O Supremo Tribunal Federal (STF) suspendeu nesta quinta-feira (2) o julgamento que deverá decidir se é necessária a autorização da Assembleia Legislativa de Minas Gerais para abertura de ação penal contra o governador do estado, Fernando Pimentel (PT).

A presidente da Corte, ministra Cármen Lúcia, disse que retomará o caso em abril, somente após a posse de Alexandre de Moraes como novo ministro da Corte (ele tomará posse no próximo dia 22).
A análise da ação foi interrompida quando já havia ao menos cinco ministros contra a exigência, de modo que, assim, bastaria ao Superior Tribunal de Justiça (STJ) aceitar denúncia para tornar Fernando Pimentel réu em um processo criminal.

Relator do caso, o ministro Edson Fachin, no entanto, votou para derrubar uma regra da Constituição de Minas Gerais que determina o afastamento automático do cargo com a abertura da ação penal pelo STJ. Acompanharam essa posição Luís Roberto Barroso, Rosa Weber e Luiz Fux.

Para uma decisão sobre o caso, são necessários 6 votos entre os 11 ministros do STF. Além de Moraes, ainda deverá votar Gilmar Mendes, ausente na sessão desta quinta.
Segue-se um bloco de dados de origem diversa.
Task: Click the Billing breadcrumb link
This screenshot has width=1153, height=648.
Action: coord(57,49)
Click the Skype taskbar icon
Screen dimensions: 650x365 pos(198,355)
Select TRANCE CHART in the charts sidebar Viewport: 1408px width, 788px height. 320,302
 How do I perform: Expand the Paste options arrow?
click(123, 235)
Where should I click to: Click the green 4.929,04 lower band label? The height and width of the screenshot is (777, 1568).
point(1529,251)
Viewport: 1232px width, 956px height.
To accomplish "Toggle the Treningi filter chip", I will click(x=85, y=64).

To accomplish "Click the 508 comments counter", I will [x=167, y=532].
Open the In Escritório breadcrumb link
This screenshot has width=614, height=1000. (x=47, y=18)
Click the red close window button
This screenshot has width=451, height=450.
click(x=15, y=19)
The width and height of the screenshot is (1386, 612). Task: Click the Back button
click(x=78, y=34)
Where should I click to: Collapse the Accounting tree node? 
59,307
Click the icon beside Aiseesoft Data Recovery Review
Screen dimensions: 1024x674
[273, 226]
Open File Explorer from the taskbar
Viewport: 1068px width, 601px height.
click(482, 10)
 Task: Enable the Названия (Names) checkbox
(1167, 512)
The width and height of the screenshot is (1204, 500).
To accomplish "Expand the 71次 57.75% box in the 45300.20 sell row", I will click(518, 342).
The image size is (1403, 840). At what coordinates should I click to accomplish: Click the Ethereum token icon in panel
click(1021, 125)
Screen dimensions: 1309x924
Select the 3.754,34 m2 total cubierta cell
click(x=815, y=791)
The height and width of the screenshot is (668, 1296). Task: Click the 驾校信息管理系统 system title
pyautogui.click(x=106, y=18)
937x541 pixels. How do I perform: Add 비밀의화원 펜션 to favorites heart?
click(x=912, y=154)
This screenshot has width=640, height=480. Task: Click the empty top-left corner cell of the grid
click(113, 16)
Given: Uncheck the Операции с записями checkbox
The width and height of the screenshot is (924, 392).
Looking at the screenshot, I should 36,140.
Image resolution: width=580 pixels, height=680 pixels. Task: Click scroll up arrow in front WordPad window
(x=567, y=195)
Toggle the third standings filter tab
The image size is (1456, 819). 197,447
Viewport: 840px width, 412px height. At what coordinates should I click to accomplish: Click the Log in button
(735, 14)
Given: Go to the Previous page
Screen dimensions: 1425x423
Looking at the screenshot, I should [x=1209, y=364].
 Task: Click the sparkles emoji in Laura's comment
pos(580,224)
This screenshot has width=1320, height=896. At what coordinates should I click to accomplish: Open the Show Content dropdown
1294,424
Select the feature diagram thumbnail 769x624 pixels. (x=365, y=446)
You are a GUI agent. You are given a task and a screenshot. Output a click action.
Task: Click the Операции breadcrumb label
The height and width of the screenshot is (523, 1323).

Outros quatro ministros – Marco Aurélio Mello, Dias Toffoli, Ricardo Lewandowski e Celso de Mello – optaram por não conhecer a ação.

Na prática, entenderam que a ação, apresentada pelo DEM contra Pimentel, não poderia ser julgada por razões técnicas. Assim, a decisão ficaria a cargo do próprio STJ, responsável por processos criminais contra governadores.

Entenda

Fernando Pimentel é acusado de corrupção passiva e lavagem de dinheiro por suspeita de ter recebido propina, na época em que era ministro do Desenvolvimento, Indústria e Comércio Exterior, para beneficiar o Grupo Caoa, representante no Brasil da montadora Hyundai.

O governador comandou a pasta no primeiro mandato de Dilma Roussef (2011 – 2015) e nega as acusações.
O julgamento no STF

Na sessão desta quinta no STF, mesmo os ministros que optaram por não julgar a ação entenderam que não há necessidade de autorização da assembleia. Por outro lado, alguns se manifestaram para derrubar o afastamento automático se o STJ abrir a ação penal.

“Não consigo conceber que órgão político estadual acabe por manietar órgão do Judiciário federal […] É difícil o governador do estado não ter na assembleia mais de um terço dos votos… Ele acaba não sendo governador do estado.

Admitir-se necessidade da licença, o órgão federal ficará manietado”, disse Marco Aurélio.
“Para retirada de um governador do cargo mediante simples recebimento da denúncia ou queixa, é preciso haver uma motivação, mas muito bem fundamentada, muito bem explícita nesse sentido”, afirmou, por outro lado, Ricardo Lewandowski.